Part SIX: Gnostic Beliefs Related to Eve

A number of times so far, the issue of “origins” has arisen in our discussion. Part ONE showed us that in the pagan religions of the first century AD, the goddess Isis and the goddess Artemis were both cited as the originator of all life. In part FIVE, we saw that Paul’s exhortation not to ‘authentein’ could have had the sense of “claim to be an originator.” Part TWO indicated that origins were important to the Gnostics; we will now examine Gnostic thinking on origins, as it relates to Eve.

In Gnostic thought, female activity was often responsible for the creation of the material universe, and Eve was central in this regard. She was understood to be the mother from whom all living things came (in parallel to the Great Mother Goddess “Artemis” discussed back in part ONE). Eve was believed by the Gnostics to possess the ability to procreate without male assistance, as reflected in this Gnostic text: “Eve is the first virgin, who gave birth without a man. . . .” She was believed to have pre-existed Adam and gained a knowledge that she would later impart to him. In one account, she was the hermaphrodite from whose side man was formed. She was credited with the creation of Adam and the bestowal upon him of the gift of life. Gnostics also depicted Eve as mediator of the knowledge brought by the serpent; recall back in part THREE it was pointed out that in 1 Tim 2:5, Paul stresses there is only one mediator, Jesus, in what appears to be an attack against opponents who are claiming there are other mediators.
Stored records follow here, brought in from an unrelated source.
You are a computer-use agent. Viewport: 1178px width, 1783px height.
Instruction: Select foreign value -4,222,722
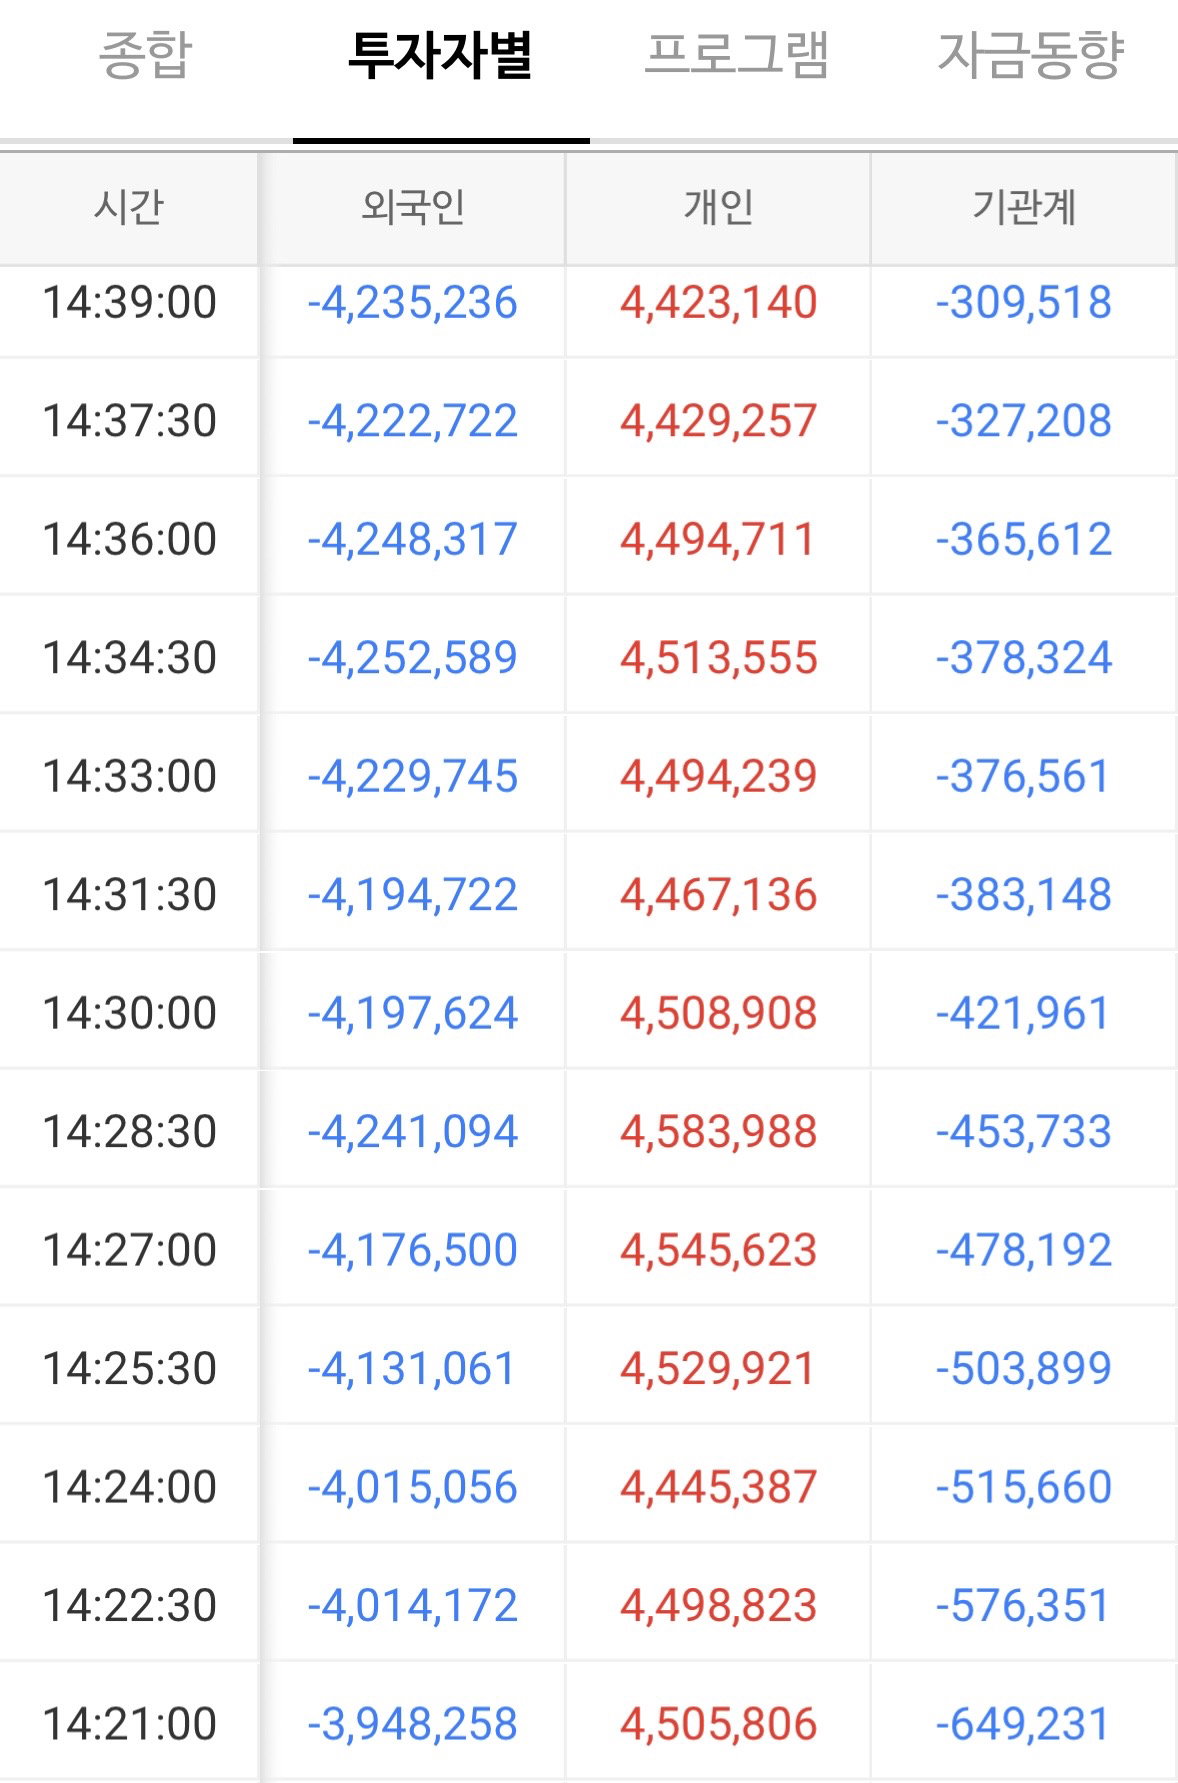(x=412, y=421)
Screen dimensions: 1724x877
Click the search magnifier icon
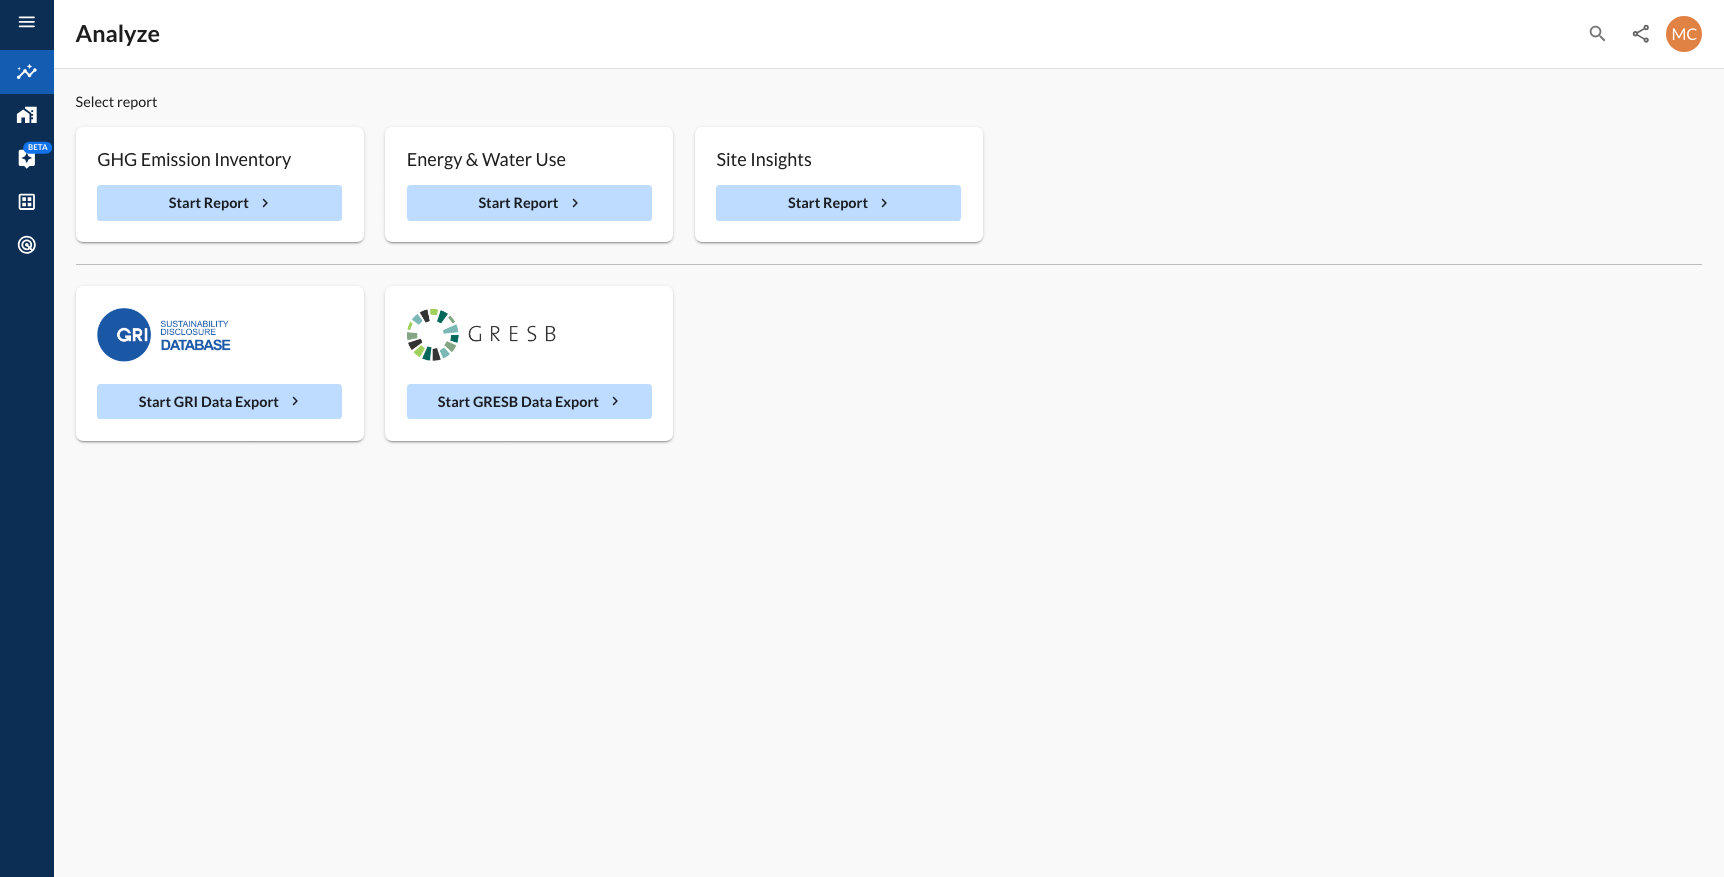tap(1597, 34)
These distortions of the Genesis depictions of Adam and Eve come from documents dated later than the time period during which the letter of 1 Timothy was written. However, ancient writers attest that distorted Old Testament stories were already circulating during the 1st century AD, and some of them pertained to Adam and Eve. For example, Philo (who died in 45 AD) represented Eve as the one who brings knowledge to Adam. Further, in telling this account, Philo uses imagery frequently employed in Gnosticism.

With this as background, let us now take a look at 1 Tim 2:13-14, the two verses immediately following Paul’s prohibition against teaching found in verse 12. Verses 13-14 read: “For Adam was first created, then Eve, and Adam was not deceived, but the woman, being absolutely deceived, was in the transgression.” Here, Paul recounts the details of the Genesis account of Adam and Eve, and does so in such a way as to present the exact opposite of the details of the Gnostic understanding of Adam and Eve. In fact, verses 13-14 appear to be a direct refutation of the Gnostic understanding. The Gnostics say, “Eve existed first and created Adam”; Paul says, “No, Adam was created first, and then Eve.” The Gnostics say, “Eve supplied Adam with the true knowledge (‘gnosis’).” Paul says, “No, Eve did not have the true knowledge; rather, she was the one who was deceived.” Paul’s words represent a perfect refutation of Gnostic thought on Adam and Eve.